The Belgian city of Mechelen is showing the way forward in efforts to live well together in diversity. While visiting the city, Liz Mohn was introduced to its diversity strategies that have been identified as outstanding examples of good practices as part of the international research conducted for the Reinhard Mohn Prize 2018.
Up until just 20 years ago, Mechelen was known as “little Chicago” – a city of 90,000 known for its crime, littered streets and middle-class flight. At the time, right-wing populists were on the rise in the city. Today, however, Mechelen is a safe, vibrant city that has flourished as diverse cultures live together in peace and harmony. Mechelen’s success story serves as a model for Germany. In the spirit of the Reinhard Mohn Prize motto “Learning from the World,” Liz Mohn traveled to Mechelen with the mayor of Gütersloh, Henning Schulz, to learn more about the city and the factors behind its success.

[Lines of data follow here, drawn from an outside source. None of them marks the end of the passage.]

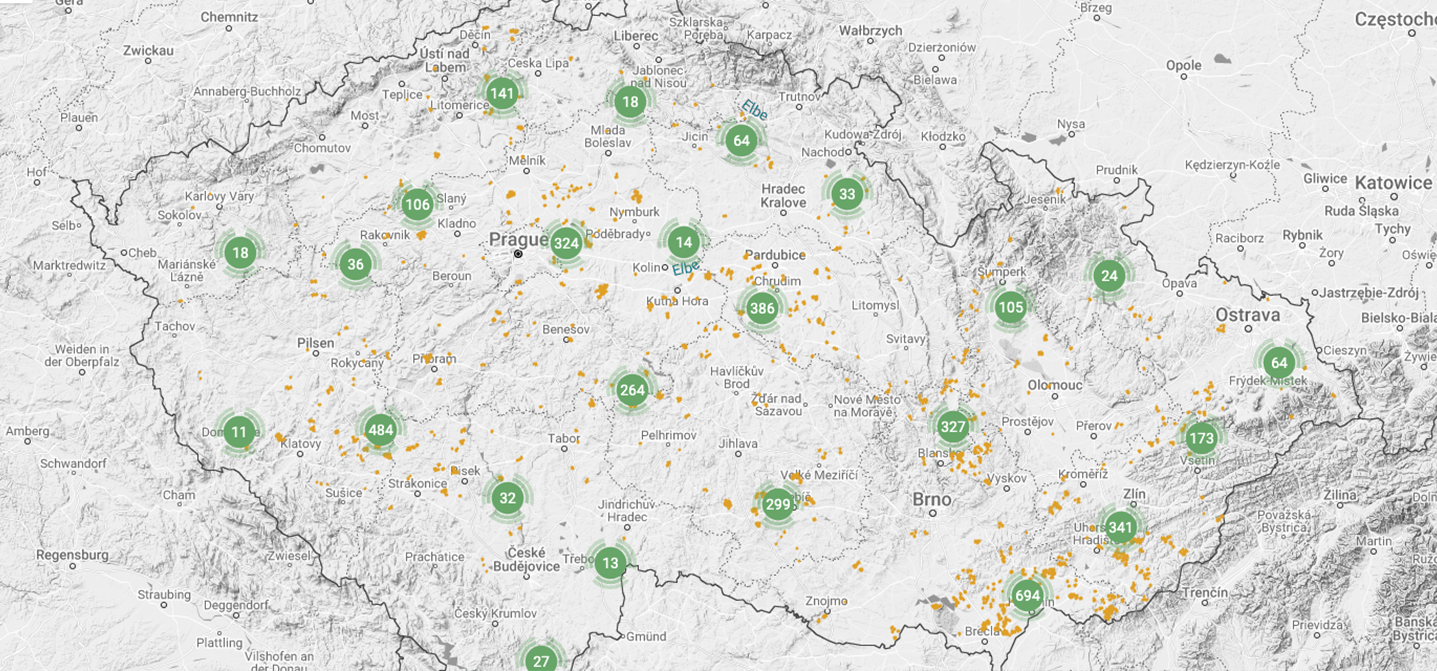The width and height of the screenshot is (1437, 671).
Task: Click the 13 cluster near Třeboň
Action: click(x=609, y=562)
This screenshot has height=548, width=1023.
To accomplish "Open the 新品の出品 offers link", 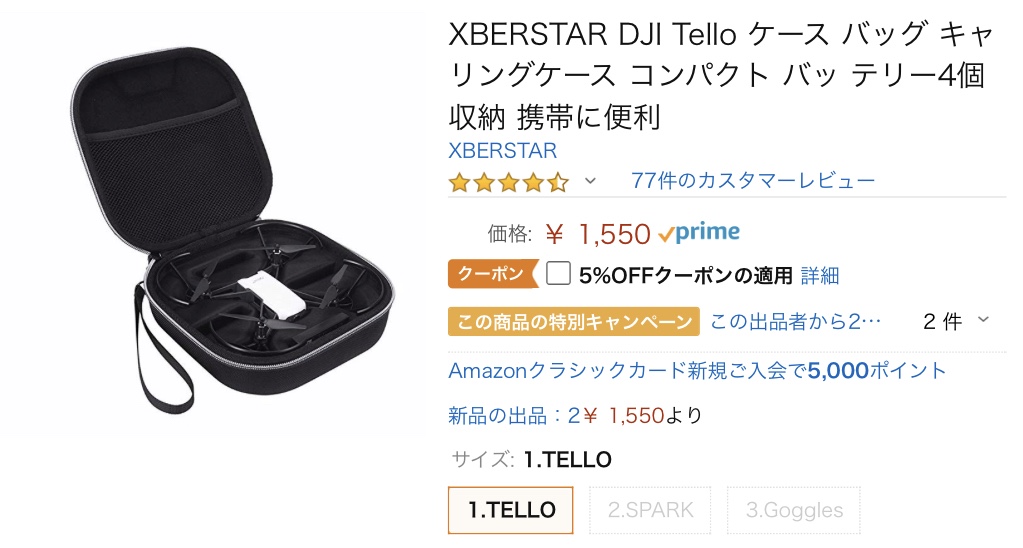I will coord(575,416).
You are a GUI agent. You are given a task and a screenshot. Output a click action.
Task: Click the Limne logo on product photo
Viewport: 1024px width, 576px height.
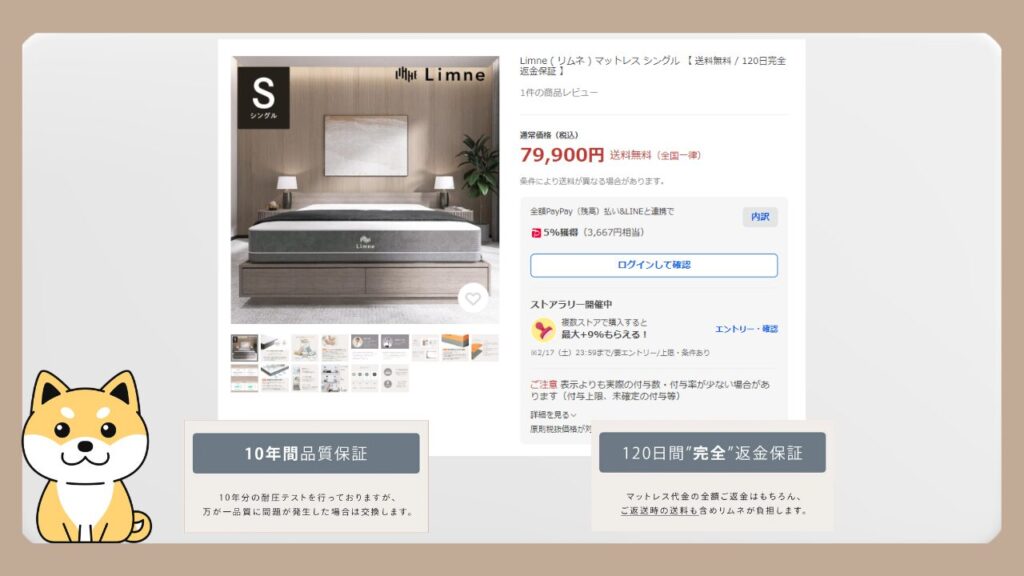pyautogui.click(x=441, y=74)
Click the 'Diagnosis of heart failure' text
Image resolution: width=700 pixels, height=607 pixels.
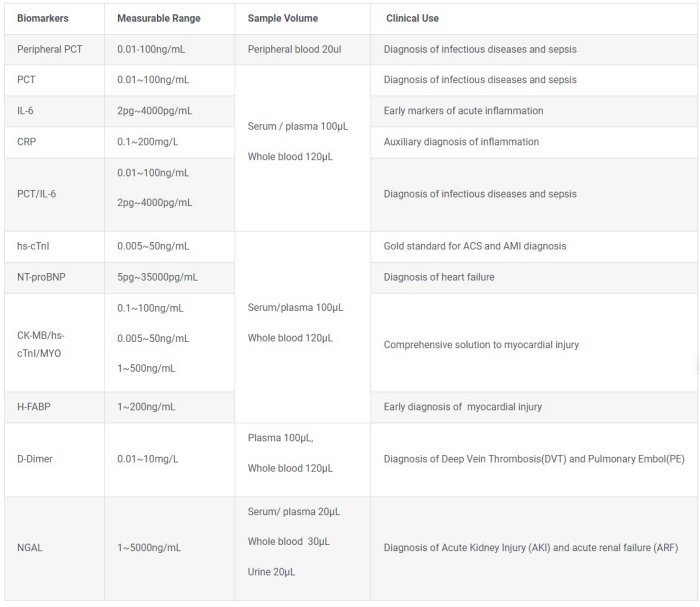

Sharing ideas with Mechelen Mayor Bart Somers
In many ways, Mechelen’s turnaround can be attributed to the energetic and persistent efforts of its mayor, Bart Somers, who ensured clean and safe streets, defeated right-wing populism and has successfully combated Islamist radicalization through IS by removing the conditions that serve as its breeding ground. Since becoming mayor, approval rates for the right-wing extremist party Vlaams Belang have fallen from 32% to 7%-8%. And in contrast to other Belgian cities, Mechelen has no radicalized youth that have left for Syria as IS fighters. In recognition of his success in fostering the peaceful coexistence of diverse cultures, Somers was awarded the World Mayor Prize in 2016.
While in Mechelen, Liz Mohn and Henning Schulz asked Bart Somers about his strategy. Emphasizing the need to ensure both security and freedom, Somers said: “People need to feel comfortable and safe in public spaces. This is basic to developing trust and openness to diversity.” At the same time, he stressed, we must be resolute in battling all forms of discrimination and exclusion, as these things destroy both people’s opportunities in life and social cohesion.

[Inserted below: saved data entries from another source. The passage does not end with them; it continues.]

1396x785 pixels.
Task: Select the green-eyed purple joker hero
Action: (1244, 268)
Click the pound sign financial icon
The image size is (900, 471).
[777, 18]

Liz Mohn highlighted the important role played by businesses in this regard, particularly in terms of providing opportunities for young people: “Having the opportunity to participate in education, training and work is essential to being able to lead a self-determined and meaningful life.”
How do we cultivate an atmosphere of mutual respect? Committed professionals offered their insight
In order to gain an overview of specific diversity-oriented measures, Liz Mohn and Henning Schulz then met with people whose daily work involves targeting various aspects of creating mutual respect – from those in the administration tasked with developing strategies to those who are part of implementation in schools to those who are involved with youth work.

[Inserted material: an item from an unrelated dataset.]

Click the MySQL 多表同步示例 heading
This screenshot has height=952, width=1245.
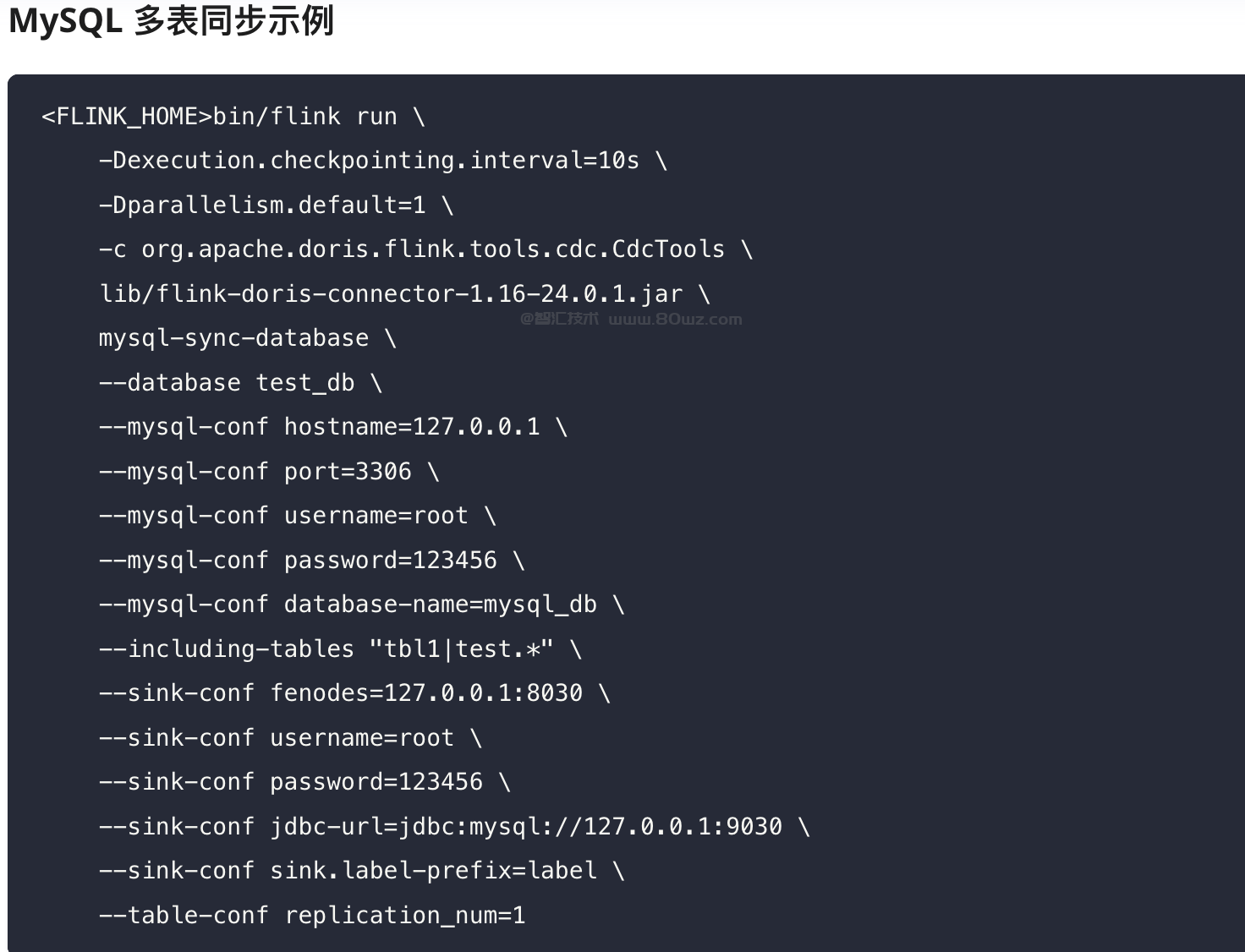[171, 20]
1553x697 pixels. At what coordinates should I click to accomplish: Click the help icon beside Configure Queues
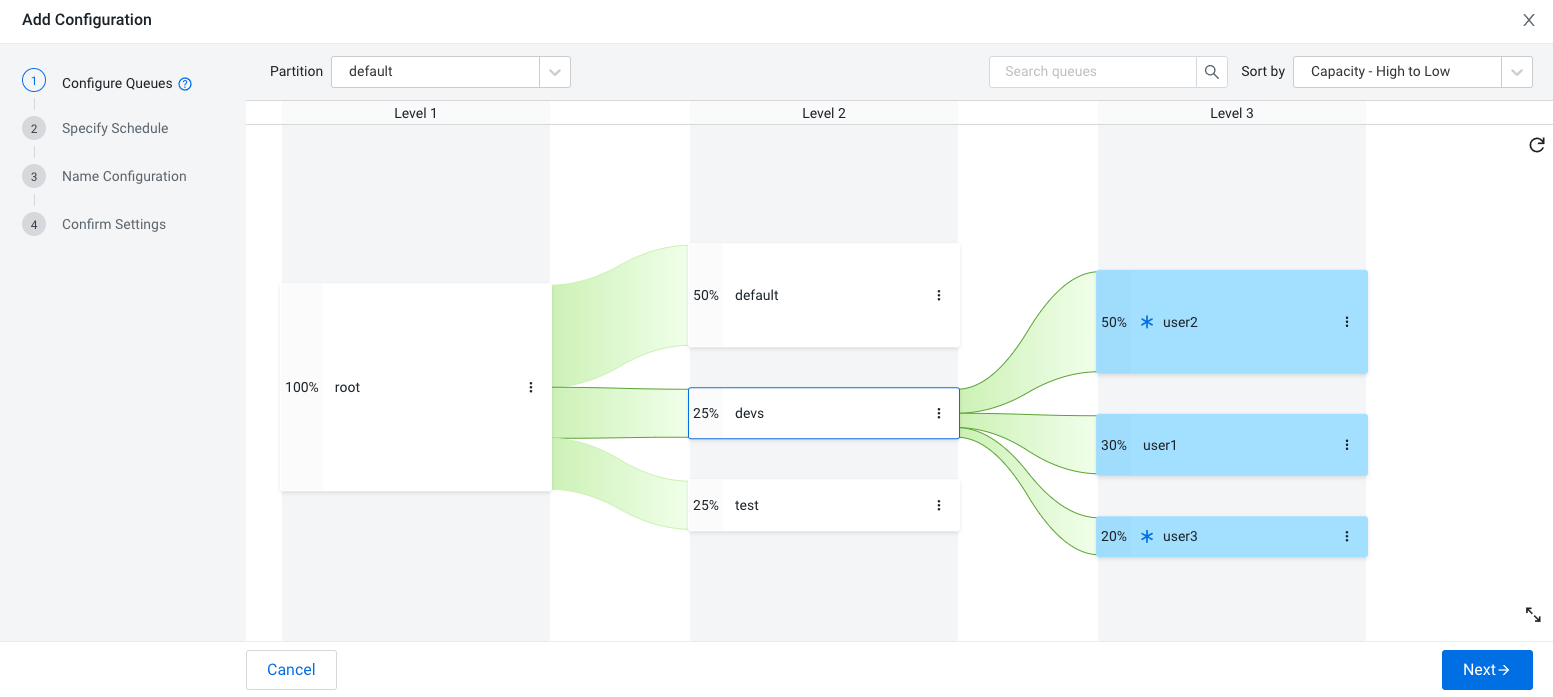coord(185,84)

Highlighted key factors include efforts to foster person-to-person interactions and strengthen networks and communication between the relevant institutions and stakeholders. Noting the importance of such networks, Liz Mohn pointed to the positive developments seen at the Bialik-Rogozin school in Tel Aviv, where parent involvement is exceptionally high. Creating trust is crucial, she emphasized.
A visit to the ROJM youth center: Diversity is the new normal
The visit to Mechelen ended with a meeting with boys and girls at the ROJM youth center, which has been providing young people of various backgrounds a second home for 40 years. In addition to offering different kinds of recreational activities, the center helps youth find and apply for jobs, and provides them support in handling problems at school or at home. Speaking Dutch, English and German, the young people at the meeting discussed their interests, career goals and experiences with Liz Mohn and Henning Schulz. This brought forth a fact of everyday life for the youth: cultural and linguistic diversity is commonplace in their lives and a normal feature of their friendships.